Availability varies by area, but a good starting point is often the school SENCo, followed by your GP, or your local authority’s SEND or Early Help team. Asking what exists locally can sometimes uncover options you did not realise were there.

Health and wellbeing support

While waiting, families may still be able to access:

• Speech and language support for specific difficulties
• Occupational therapy advice for sensory needs
• Mental health or wellbeing support if anxiety or distress is affecting daily life

These supports are often based on need rather than diagnosis, though access and thresholds differ.

Support for parents themselves

Waiting lists can take a toll on parents too. Some parents find national charities helpful at this stage, such as the National Autistic Society, ADHD Foundation, Scope, Mind, or Contact, which offer helplines, practical advice, and reassurance while families wait.

Many find it helps to:

• Talk to other parents in similar situations
• Access local or online support groups
• Ask professionals for written advice or strategies to try

Looking after yourself is part of supporting your child, not a separate task. When parents are exhausted, anxious, or constantly firefighting, it becomes much harder to think clearly, communicate calmly with professionals, or notice what is and is not helping their child.

Giving yourself permission to pause, seek reassurance, or share the load is not stepping back. It is what makes steady, effective support possible over the long term.

A note on not going into battle mode

When systems feel slow or unresponsive, it is very understandable for parents to slip into what people often call “battle mode”. It usually comes from fear, protectiveness, and exhaustion rather than anger.

What is often less visible is that most teachers, SENCOs, GPs, and local authority staff are also working under pressure, limited funding, and long waiting lists. Very few people involved wake up wanting to block support or make life harder for families.

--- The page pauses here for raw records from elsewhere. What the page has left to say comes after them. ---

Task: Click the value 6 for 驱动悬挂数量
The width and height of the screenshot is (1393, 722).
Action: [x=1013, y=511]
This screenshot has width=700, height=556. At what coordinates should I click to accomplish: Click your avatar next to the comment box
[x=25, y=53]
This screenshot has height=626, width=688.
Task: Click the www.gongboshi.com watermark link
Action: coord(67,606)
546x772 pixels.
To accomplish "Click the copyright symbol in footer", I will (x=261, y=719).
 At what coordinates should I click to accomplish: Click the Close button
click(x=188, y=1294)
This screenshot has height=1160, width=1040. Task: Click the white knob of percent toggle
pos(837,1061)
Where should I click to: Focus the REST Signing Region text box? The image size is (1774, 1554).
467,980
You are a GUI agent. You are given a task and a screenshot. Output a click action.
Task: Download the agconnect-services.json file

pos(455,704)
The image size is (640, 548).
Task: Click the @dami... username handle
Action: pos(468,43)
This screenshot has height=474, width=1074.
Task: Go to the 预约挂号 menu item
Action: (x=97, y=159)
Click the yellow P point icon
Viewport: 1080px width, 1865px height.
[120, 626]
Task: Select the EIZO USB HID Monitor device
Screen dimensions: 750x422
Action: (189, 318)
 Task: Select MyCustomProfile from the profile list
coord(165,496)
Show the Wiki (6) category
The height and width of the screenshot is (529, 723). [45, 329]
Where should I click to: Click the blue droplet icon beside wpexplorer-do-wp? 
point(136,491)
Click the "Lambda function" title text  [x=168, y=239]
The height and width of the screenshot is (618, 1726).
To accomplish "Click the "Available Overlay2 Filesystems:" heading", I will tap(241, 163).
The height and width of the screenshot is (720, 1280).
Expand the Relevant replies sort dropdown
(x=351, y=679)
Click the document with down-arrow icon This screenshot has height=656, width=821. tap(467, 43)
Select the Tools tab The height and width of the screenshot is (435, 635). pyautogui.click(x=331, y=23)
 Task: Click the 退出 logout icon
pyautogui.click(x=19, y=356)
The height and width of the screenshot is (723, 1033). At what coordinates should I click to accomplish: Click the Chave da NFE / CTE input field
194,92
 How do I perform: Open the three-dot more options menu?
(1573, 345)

That does not mean failures do not happen. They do. But approaching conversations calmly, focusing on your child’s needs rather than blame, and seeing professionals as partners rather than opponents often leads to better outcomes over time.

You are allowed to advocate firmly for your child without having to fight everyone in front of you.

What next: What helps while you wait

Waiting does not mean doing nothing. What you notice and do during this time can actually make the assessment itself easier and more accurate.

For example, sharing simple notes about what your child struggles with, what helps them cope, and what support is already in place at home or school can help clinicians understand your child beyond a single, short appointment.

This might be as straightforward as noting that your child copes better with clear routines, finds sudden changes overwhelming, or settles more easily when given extra processing time.

Many parents find it helpful to:

• Keep notes of patterns, challenges, and strengths
• Share concerns with school in practical terms
• Focus on what helps day‑to‑day, rather than labels

Support often starts before diagnosis. Small adjustments at home and school can make a meaningful difference.

If you want to explore related topics gently and at your own pace, these articles may help:

• Understanding neurodiversity in children
• Signs of ADHD in children
• Autism traits that do not match stereotypes

For clear, trusted guidance on referrals and assessments, these UK resources are helpful:

• NHS guidance on autism assessments
• NHS ADHD services overview
• National Autistic Society: Right to choose
• NICE guidelines on neurodevelopmental conditions

A calm way forward

If your child is on a waiting list, you have already done something important. You noticed your child. You asked questions. You started a process that, even if slow, exists for a reason.

The system is imperfect. The waiting can be hard at times. You do not have to rush every decision, and support does not have to come from one place or one person. One step at a time is enough.